How to scale a Kubernetes cluster on GKE?

6/12/2019

I have a GKE cluster with n nodes (2 nodes with 1 CPU each in this example), running a stress test. I want them scaling without stopping running pods.

The cluster has autoscale enabled and a node pool with autoscale enabled.

After reaching about 50 pods the memory/CPU ends up, and the cluster starts creating a new node in a different node pool. Why not in the current pool?

After lanunching a new node the cluster crashes completely:

  • no one node is running;

  • some nodes are unschedulable with these warnings:

    "Cannot schedule pods: Insufficient memory."

    "Cannot schedule pods: node(s) had taints that the pod didn't tolerate." (I didn't set any taint though)

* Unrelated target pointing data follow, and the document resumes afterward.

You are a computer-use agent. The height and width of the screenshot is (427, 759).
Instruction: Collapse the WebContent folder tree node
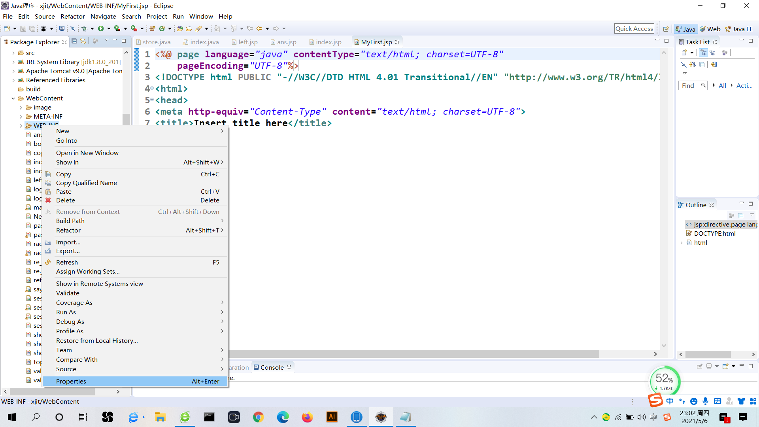click(13, 98)
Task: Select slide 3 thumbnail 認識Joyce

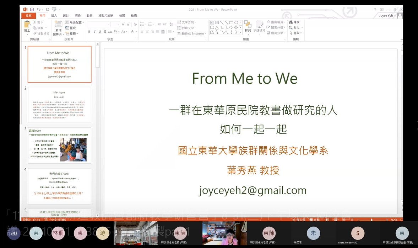Action: pyautogui.click(x=59, y=145)
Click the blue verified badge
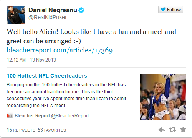The image size is (192, 138). (x=81, y=10)
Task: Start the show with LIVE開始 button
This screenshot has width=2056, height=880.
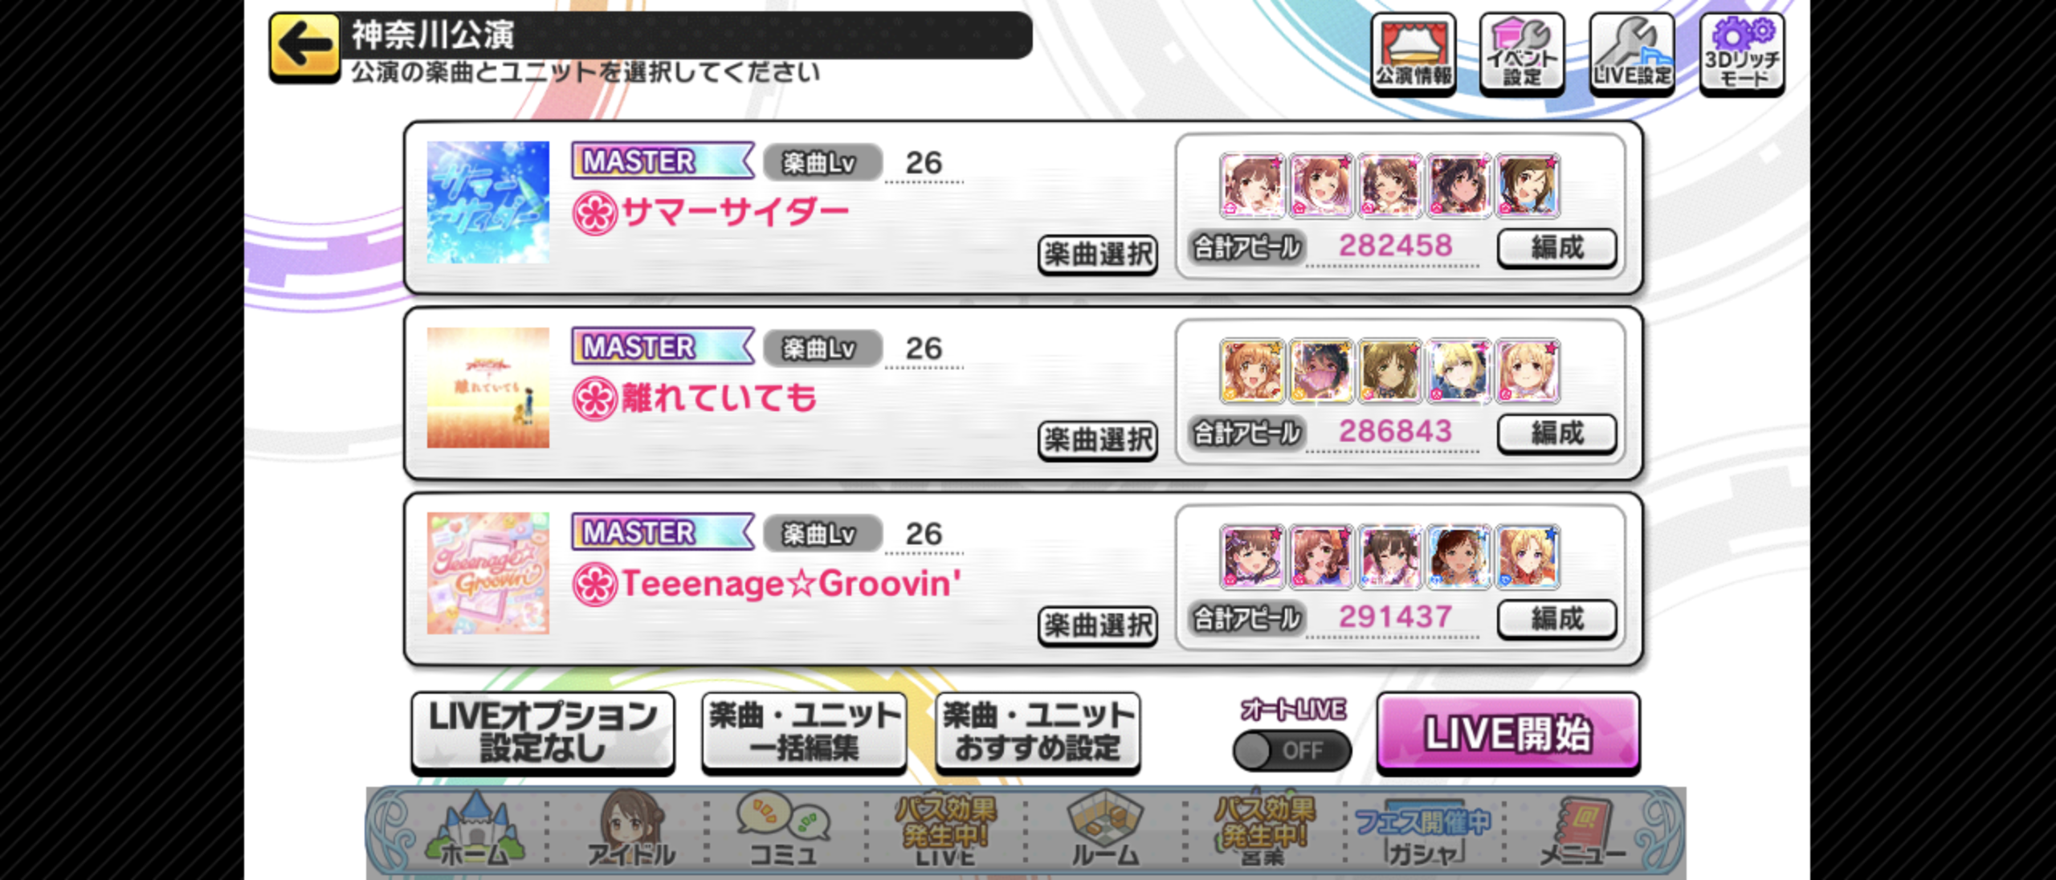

  • others are in Pending state.

What I want to achieve:

  • keep existing pods running without crashing;
  • get the new pods created and kept in Pending state until the new node is created;
  • the new node is created in the node pool with the instance template I have chosen.
-- Luca Carducci
autoscaling
google-kubernetes-engine
kubernetes

2 Answers

6/13/2019

I disabled the auto-provisioning and not the pool is scaling. But it keeps crashing all the pods while scaling.

-- Luca Carducci
Source: StackOverflow

6/13/2019

It sounds like the behavior you are seeing is part of the new node auto provisioning feature of the cluster autoscaler. It automatically manages a list of node pools on your behalf, which is why you are seeing a node pool created.

If you just want the existing node pool to scale up / down, you should disable node auto provisioning and just set the autoscaling parameters of your node pool (min / max number of nodes) to have the autoscaler add new nodes with the existing instance template.